純米吟醸酒はひとごこち55%で、長野D酵母と9号酵母のブレンドの酒です。香りが豊かで透明感のあるうまみが広がり、後味を酸味で切ってくれるお酒でした。去年は18酵母と7号酵母でしたが、今年は新しい酵母を使っています。同じ狙いのお酒でも、毎年チャレンジをするのが恒太朗さんの凄いところで、絶えず前向きにチャレンジしています。 

恒太朗さんは不幸にしてALSになってしまいましたが、物理学者のホーキングさんと同じように感性はますます研ぎ澄まされてきているように思えます。大切なの彼を支える周りのサポートです。今村さんは非常に大変でしょうが、恒太朗さんの右腕となってますます良い酒つくりをサポートしていただくことを強く願っています。これから恒太朗さんの造るお酒はどう変化していくのか楽しみです。
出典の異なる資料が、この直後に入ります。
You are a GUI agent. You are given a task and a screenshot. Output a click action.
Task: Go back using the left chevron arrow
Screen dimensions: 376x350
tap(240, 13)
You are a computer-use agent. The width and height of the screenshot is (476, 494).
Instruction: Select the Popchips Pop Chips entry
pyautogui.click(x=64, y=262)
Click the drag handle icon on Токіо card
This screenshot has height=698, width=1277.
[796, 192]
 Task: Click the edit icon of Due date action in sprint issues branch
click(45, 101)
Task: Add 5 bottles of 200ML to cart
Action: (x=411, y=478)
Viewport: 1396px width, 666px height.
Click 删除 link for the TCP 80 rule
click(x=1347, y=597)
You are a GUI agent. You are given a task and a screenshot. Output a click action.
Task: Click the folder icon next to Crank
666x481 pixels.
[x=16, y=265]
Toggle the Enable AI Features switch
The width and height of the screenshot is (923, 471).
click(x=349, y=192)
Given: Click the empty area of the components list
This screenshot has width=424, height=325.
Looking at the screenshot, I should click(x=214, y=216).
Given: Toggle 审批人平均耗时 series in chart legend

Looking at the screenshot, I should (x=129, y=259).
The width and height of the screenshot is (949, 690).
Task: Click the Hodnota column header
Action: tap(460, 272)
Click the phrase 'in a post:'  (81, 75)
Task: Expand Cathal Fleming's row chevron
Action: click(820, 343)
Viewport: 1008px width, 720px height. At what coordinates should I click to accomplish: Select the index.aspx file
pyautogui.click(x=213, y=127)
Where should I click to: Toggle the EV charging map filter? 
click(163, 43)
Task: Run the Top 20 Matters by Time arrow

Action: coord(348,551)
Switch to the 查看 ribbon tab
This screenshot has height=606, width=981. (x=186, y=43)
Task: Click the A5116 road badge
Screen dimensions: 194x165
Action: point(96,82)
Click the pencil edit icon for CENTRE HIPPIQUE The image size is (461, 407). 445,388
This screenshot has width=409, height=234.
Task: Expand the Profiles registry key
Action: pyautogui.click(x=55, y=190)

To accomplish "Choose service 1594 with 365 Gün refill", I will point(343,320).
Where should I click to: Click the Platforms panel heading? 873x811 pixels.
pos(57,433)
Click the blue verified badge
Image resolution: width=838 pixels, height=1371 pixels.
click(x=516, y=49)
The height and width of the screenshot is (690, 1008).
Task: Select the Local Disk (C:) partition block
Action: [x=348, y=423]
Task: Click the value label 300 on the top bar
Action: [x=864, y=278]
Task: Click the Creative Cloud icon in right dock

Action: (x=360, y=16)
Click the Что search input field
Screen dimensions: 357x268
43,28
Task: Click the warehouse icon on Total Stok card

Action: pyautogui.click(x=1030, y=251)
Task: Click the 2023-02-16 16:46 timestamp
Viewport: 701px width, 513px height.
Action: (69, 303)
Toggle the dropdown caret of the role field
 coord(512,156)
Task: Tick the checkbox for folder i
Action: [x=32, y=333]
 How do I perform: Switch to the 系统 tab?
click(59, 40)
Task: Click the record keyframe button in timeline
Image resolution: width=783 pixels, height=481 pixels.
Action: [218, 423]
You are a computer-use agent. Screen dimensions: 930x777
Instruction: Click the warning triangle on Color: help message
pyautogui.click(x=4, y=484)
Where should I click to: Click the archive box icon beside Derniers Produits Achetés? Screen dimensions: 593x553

以上で9蔵のお酒の紹介を終わりますが、最後にこれを企画された児玉武也さんにありがとうございますと言いたいです。児玉さん自身が蔵を指導して育てるつもりはないでしょうが、蔵に対する熱意が結果的に蔵の酒を進化させて来たのではないでしょうか。これらからも武さんとのコラボがうまく回って、この9蔵がますますいいお酒を造っていけることを期待しています。